**Stored data:**
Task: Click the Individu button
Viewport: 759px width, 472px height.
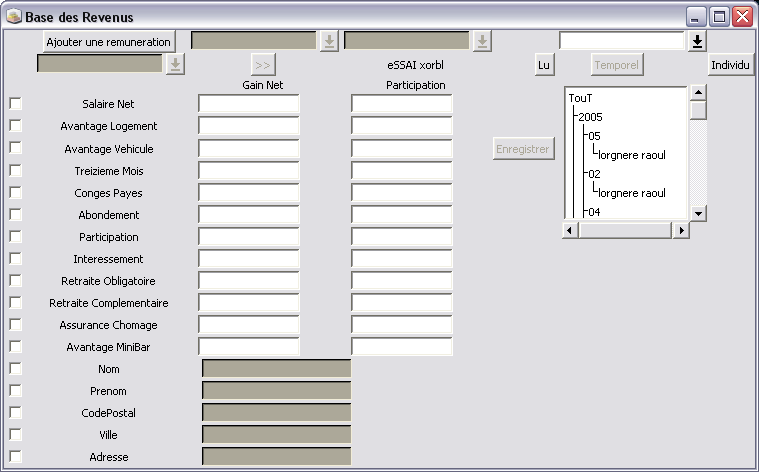Action: 731,65
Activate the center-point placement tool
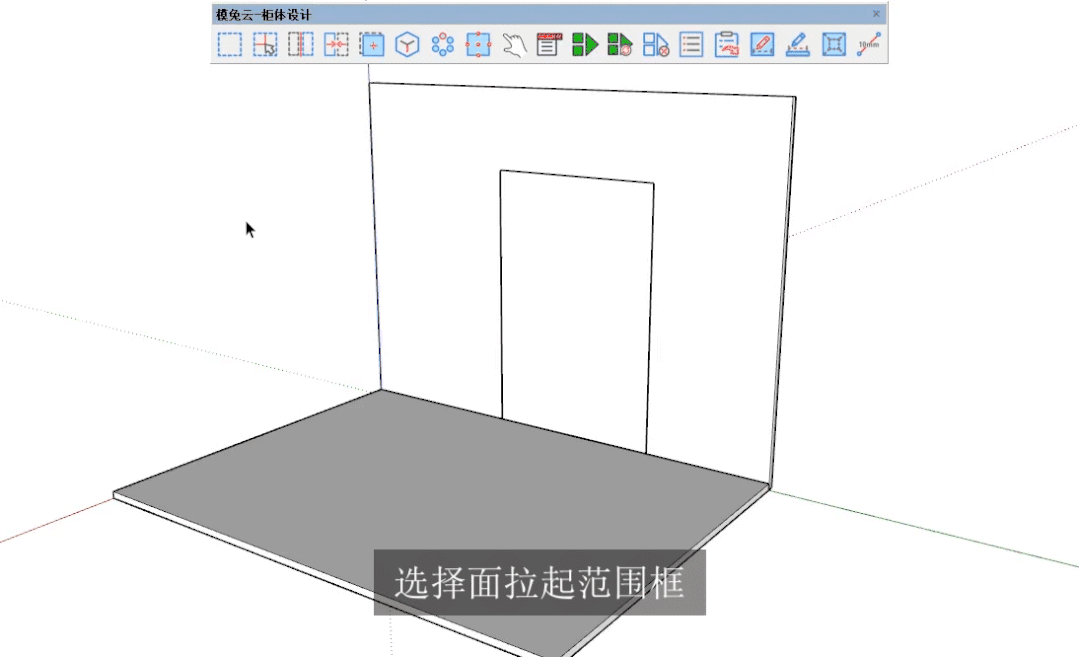Image resolution: width=1079 pixels, height=657 pixels. pos(371,44)
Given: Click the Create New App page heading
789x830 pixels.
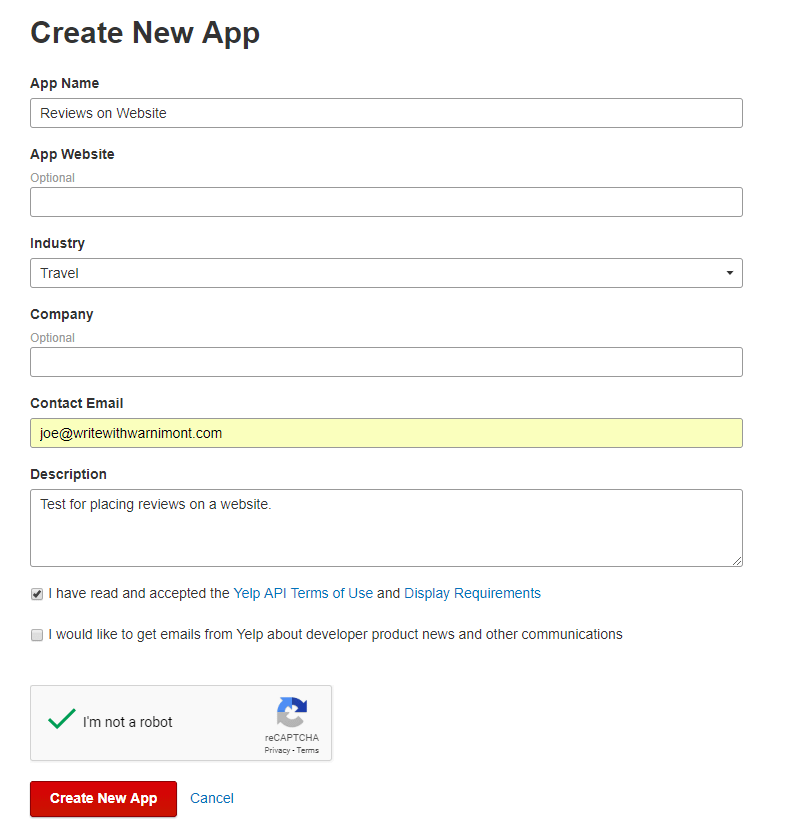Looking at the screenshot, I should click(x=144, y=33).

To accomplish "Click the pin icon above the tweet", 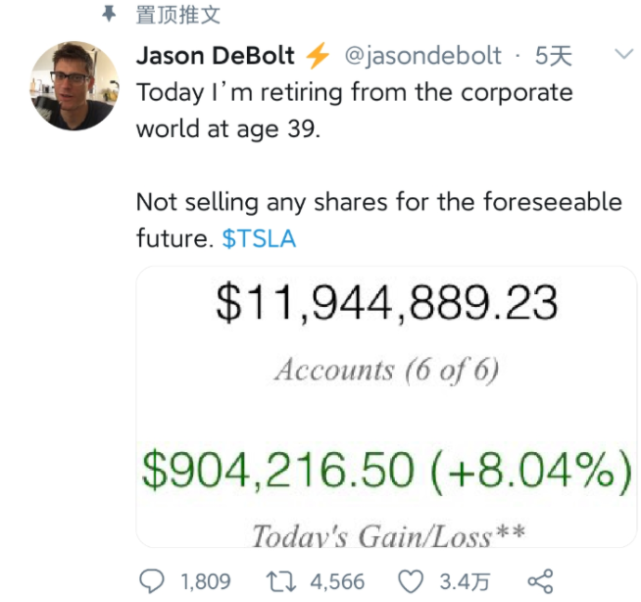I will click(109, 14).
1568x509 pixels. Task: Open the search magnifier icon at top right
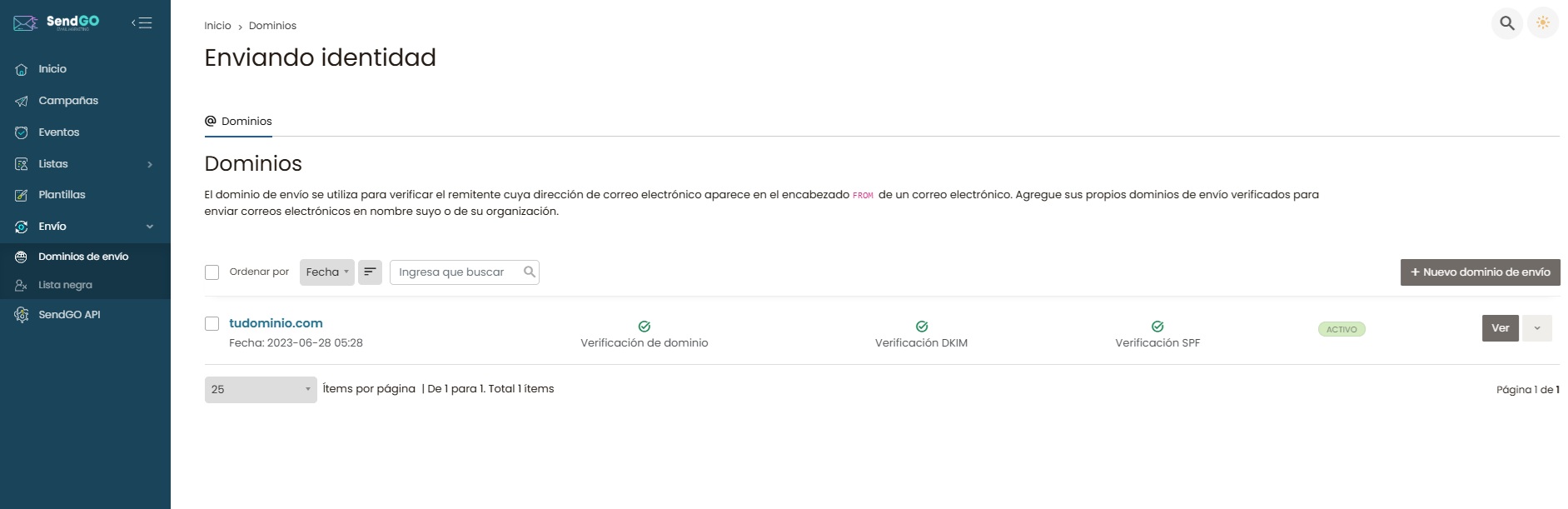pos(1506,23)
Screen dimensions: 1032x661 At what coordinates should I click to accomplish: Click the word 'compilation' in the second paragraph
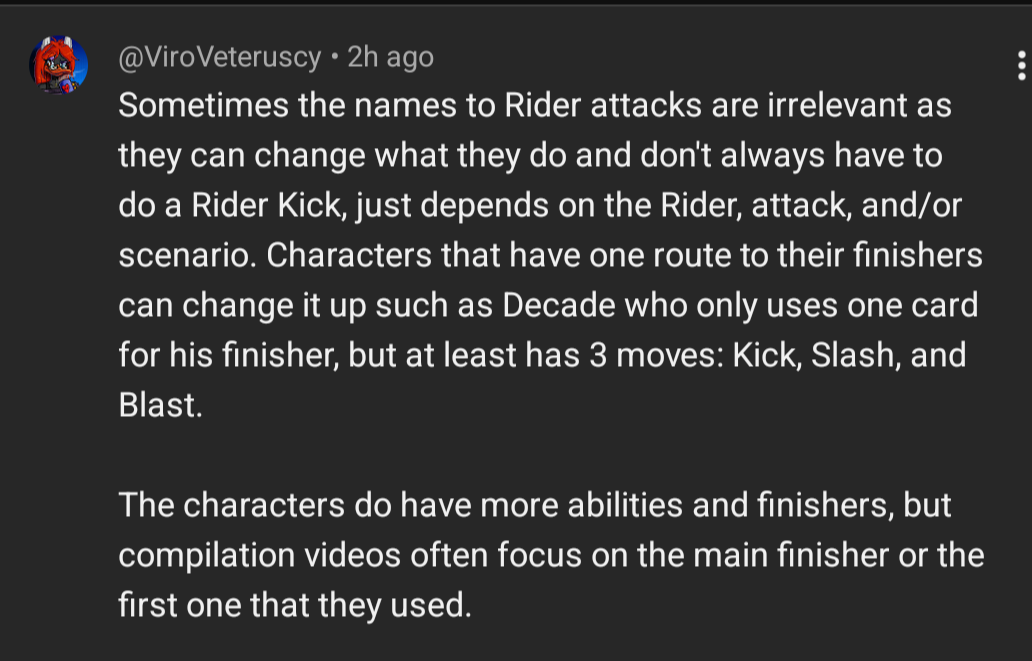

**Aim of the exercise:** Extract only the lines from the line containing "1568x509 pixels. Task: Open" through the final line of the listing above, unchanged; pictures stay out of the copy.

**Reply to the exercise:**
1568x509 pixels. Task: Open the search magnifier icon at top right
pos(1506,23)
Screen dimensions: 1032x661 At what coordinates should I click to accomplish: Click the word 'compilation' in the second paragraph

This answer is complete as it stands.